-- Opening Marker --

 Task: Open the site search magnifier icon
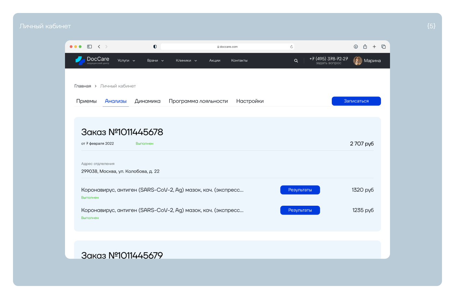296,61
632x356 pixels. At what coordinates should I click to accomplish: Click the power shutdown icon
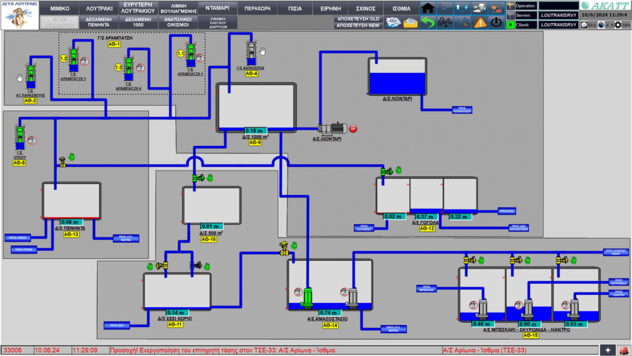pos(496,23)
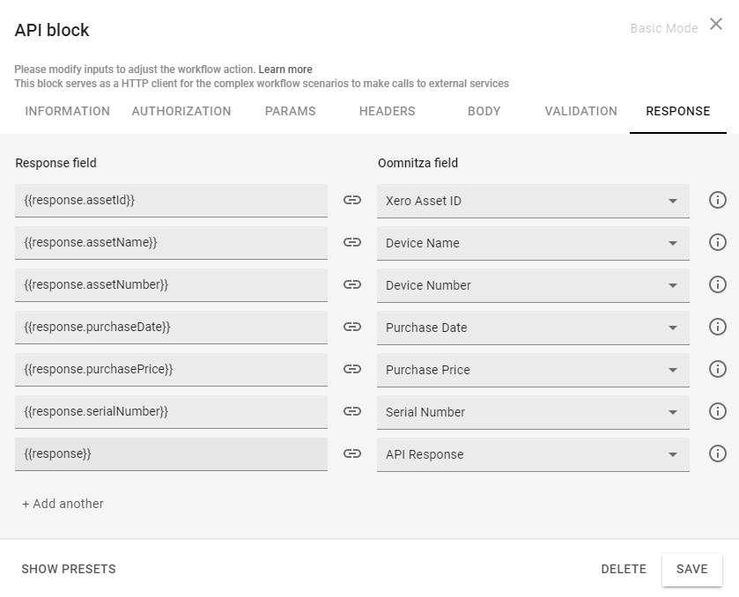The height and width of the screenshot is (597, 739).
Task: Switch to the HEADERS tab
Action: click(387, 111)
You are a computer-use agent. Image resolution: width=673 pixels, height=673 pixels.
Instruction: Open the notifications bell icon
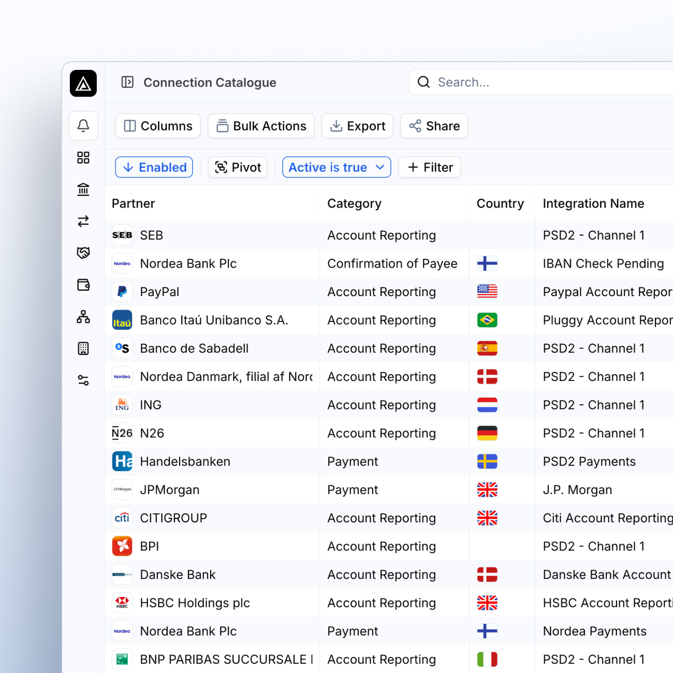(83, 126)
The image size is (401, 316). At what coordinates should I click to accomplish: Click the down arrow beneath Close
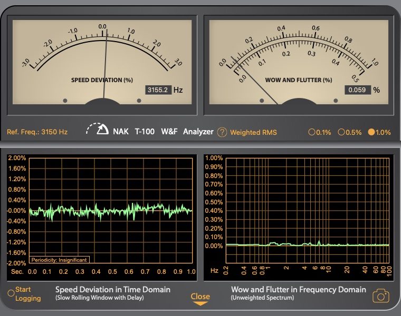coord(200,304)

-- Closing Marker --

▶ **WHAT YOU WILL DO**
Quote exactly, and only, the lines from the line containing "632x356 pixels. At" through the final line of the records above, both included, omitting any pictures.

▶ **ANSWER SPACE**
632x356 pixels. At what coordinates should I click to accomplish: Click the power shutdown icon
pos(496,23)
The height and width of the screenshot is (597, 739).
Task: Switch to the HEADERS tab
Action: click(387, 111)
You are a computer-use agent. Image resolution: width=673 pixels, height=673 pixels.
Instruction: Open the notifications bell icon
(83, 126)
The image size is (401, 316). At what coordinates should I click to accomplish: Click the down arrow beneath Close
coord(200,304)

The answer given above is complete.